Among the cases on the books of Women in Prison, a pressure group, is that of a 28-year-old Wakefield woman who was fined £460 for fiddling her electricity meter. She said she could not afford to pay and was jailed for three months. Another concerns a woman imprisoned for 28 days for falsifying her CV when she applied for a job.

These sad little histories illustrate the reality of prisons. The vast majority of people inside them - men and women - are homeless or jobless (or, at best, they held unskilled, part-time jobs) or mentally ill or all three. Above all, they come from the third of British society we may as well call the poor as terms like "the working class" no longer make sense.

More than a third of the women who went to prison in 1993 had failed to pay fines - for prostitution, motoring offences, failure to buy a television licence or other petty offences. In all, 22,754 men and women were imprisoned in that year not because their offences were serious but because they did not have access to cash, bank accounts or credit cards. The fine default figures for 1994 are likely to be even higher.

Yet with the exception of tiny pressure groups, probation officers and one MP - Lynne Jones, the Labour member for Selly Oak - nobody is particularly concerned. The right, in the shape of Michael Howard, the Home Secretary, regards prison as the proper place for fine defaulters. The feminist left has concentrated much of its indignation on the unwillingness of the legal establishment to promote women. This is certainly important but, for defendants facing jail because they cannot afford to pay fines, it is hardly a consolation to know that a well-heeled woman has been given the profitable privilege of prosecuting them instead of a well-heeled man.
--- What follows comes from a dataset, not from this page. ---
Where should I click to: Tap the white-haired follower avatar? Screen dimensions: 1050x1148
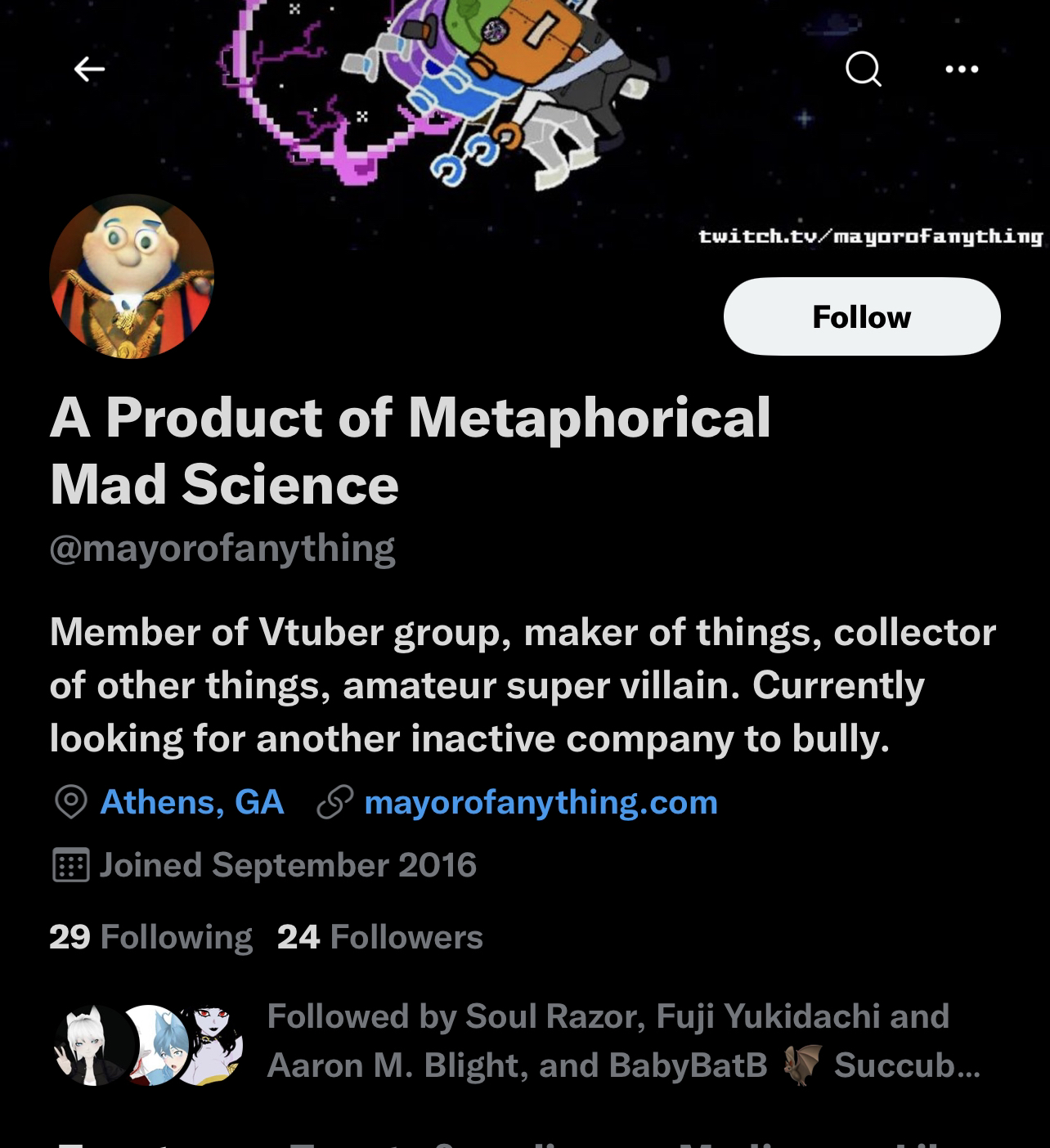coord(92,1045)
The silence is explained by the embarrassment of defendants, Dr Jones argues. People jailed for non-payment do not make a fuss. The press does not cover these minor cases. The fate of the poor in a society where they are an inconvenient embarrassment is to be all but invisible. This is why the only serious recent attempt to make the justice system more egalitarian collapsed for want of political support.

The Government, following the example of 10 other European countries, introduced "unit fines", related to the ability to pay. The principle behind the scheme was that a £500 fine could lead to imprisonment for an unemployed man or single mother but would come out of the petty cash of an executive on £70,000 a year.
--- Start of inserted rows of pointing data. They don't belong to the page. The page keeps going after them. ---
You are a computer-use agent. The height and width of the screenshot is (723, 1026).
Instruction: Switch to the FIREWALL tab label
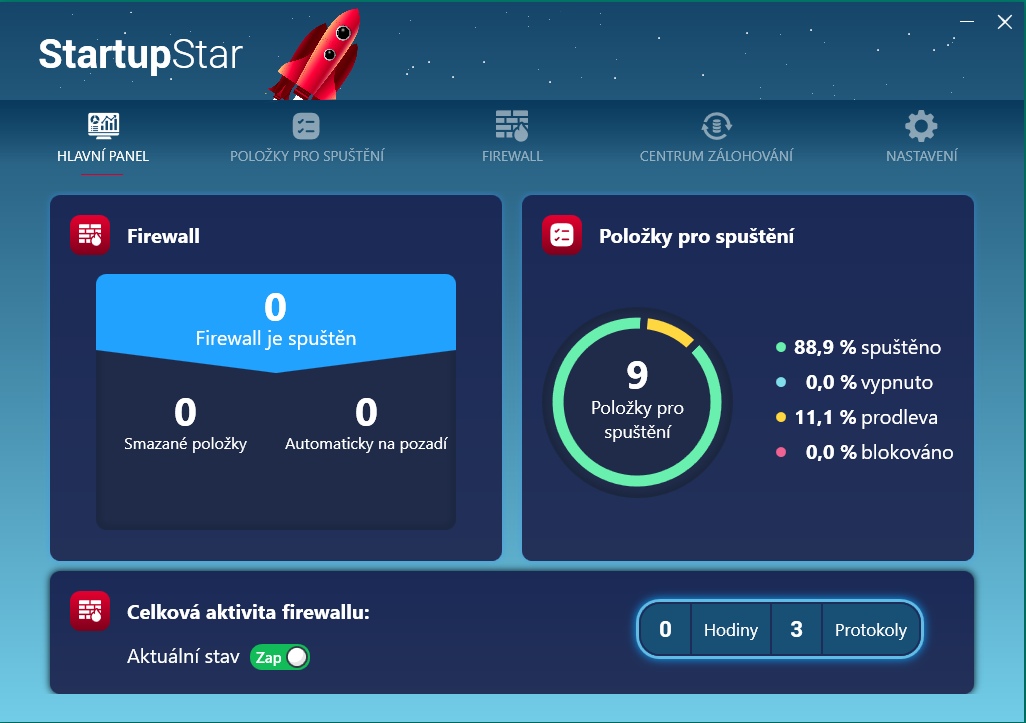[512, 156]
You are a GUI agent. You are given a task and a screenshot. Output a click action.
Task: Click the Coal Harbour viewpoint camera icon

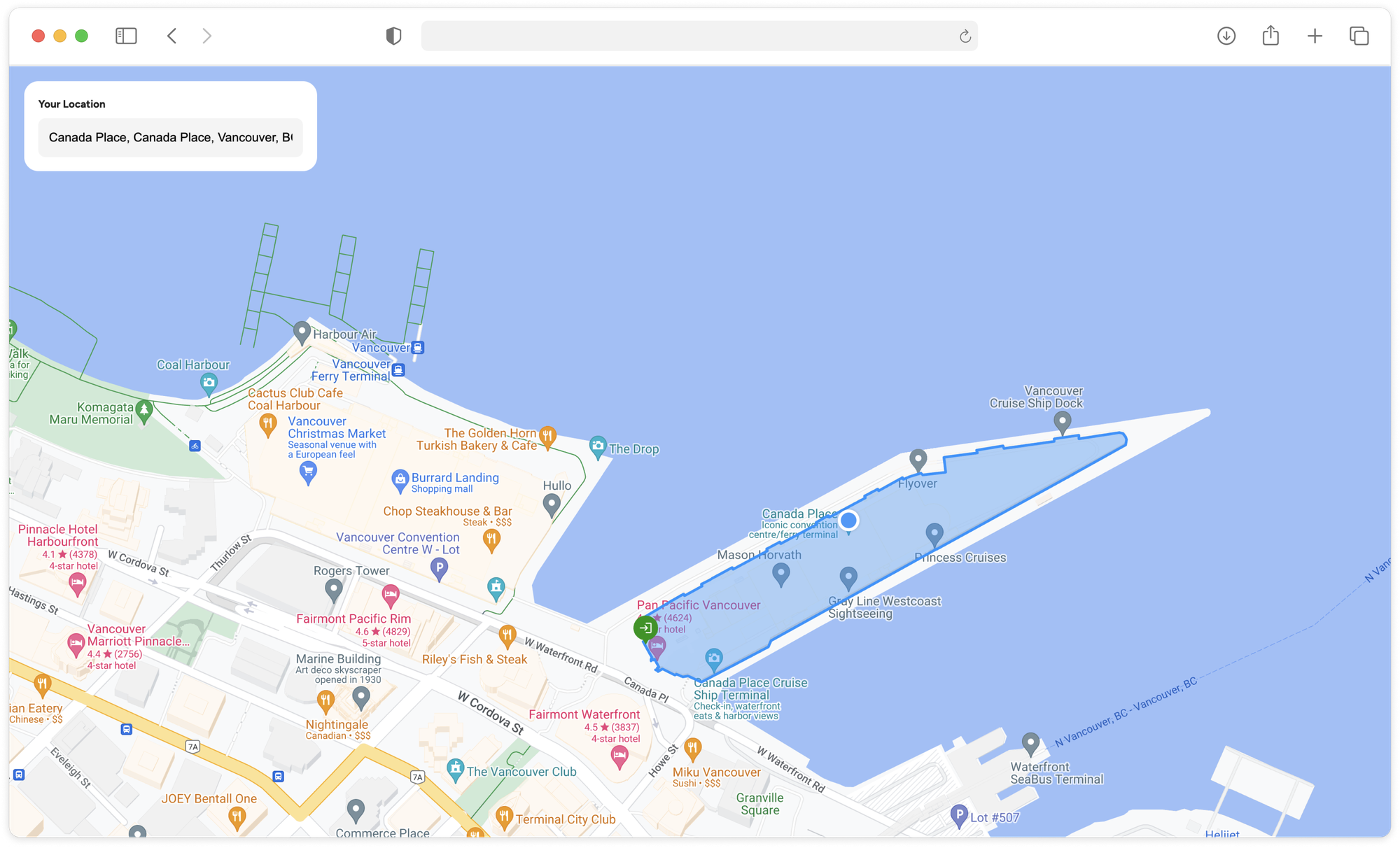pos(209,382)
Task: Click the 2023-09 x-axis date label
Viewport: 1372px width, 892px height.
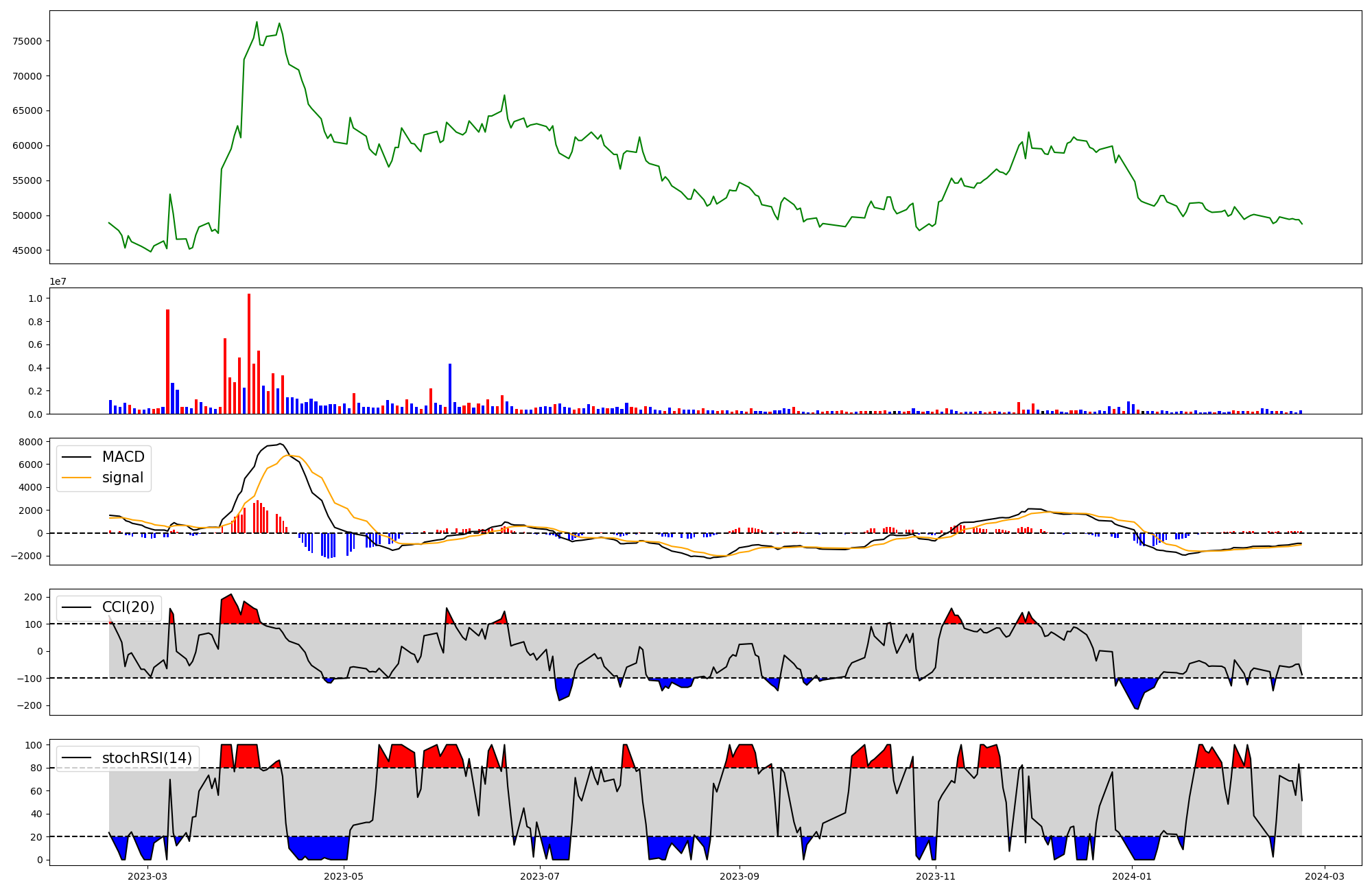Action: [740, 876]
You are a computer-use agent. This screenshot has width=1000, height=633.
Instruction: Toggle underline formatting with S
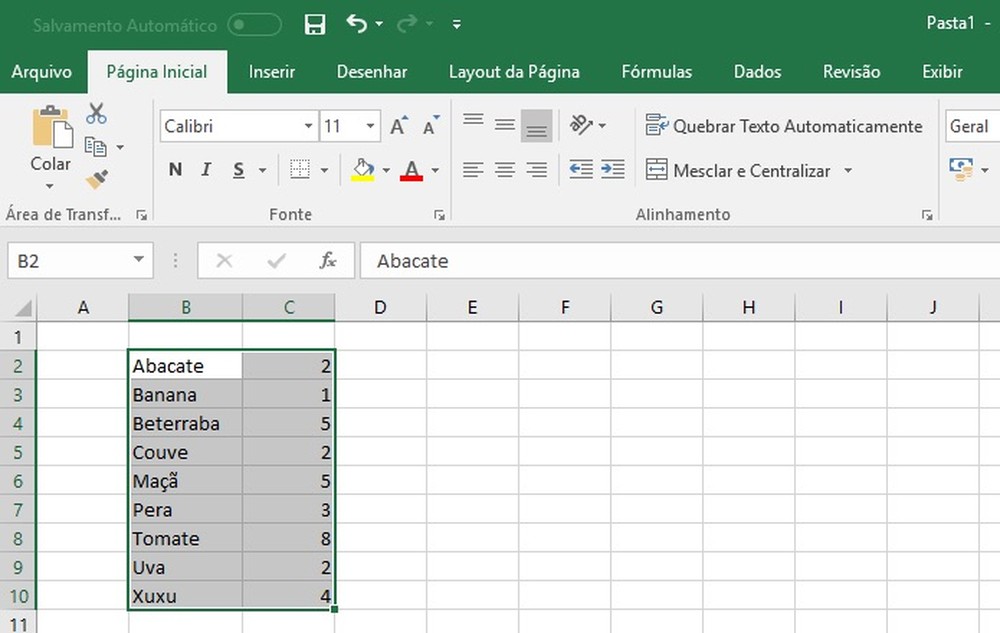(x=239, y=170)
The pilot projects were a success. "Can't pays" were separated from "won't pays" and the number of poor defendants sent to prison fell by a quarter. The rich, in turn, were made to realise that breaking the law was a serious matter.

But the fate of the scheme, when it went national, is a textbook example of how badly Britain is governed. The Treasury, smelling a money earner, intervened and imposed unexpectedly high fines on offenders with modest incomes. The press challenged the scheme as "ordinary" people faced apparently unfair penalties. Kenneth Clarke, Home Secretary in 1993, decided to abandon the idea.

The contempt of Home Office civil servants is palpable even now. "People were disgusted," said David Faulkner, former deputy secretary at the Home Office. "There was not one politician with the will to hold his nerve."

So the Treasury ended up with nothing and the affluent convicted of offences were left with having to pay penalties which were in most cases only minor inconveniences.

Poor men and women continue to be jailed for their poverty. This week as expensive emergency measures begin in the women's prisons, the price of the Government's indifference to the consequences of inequality will once again be on show.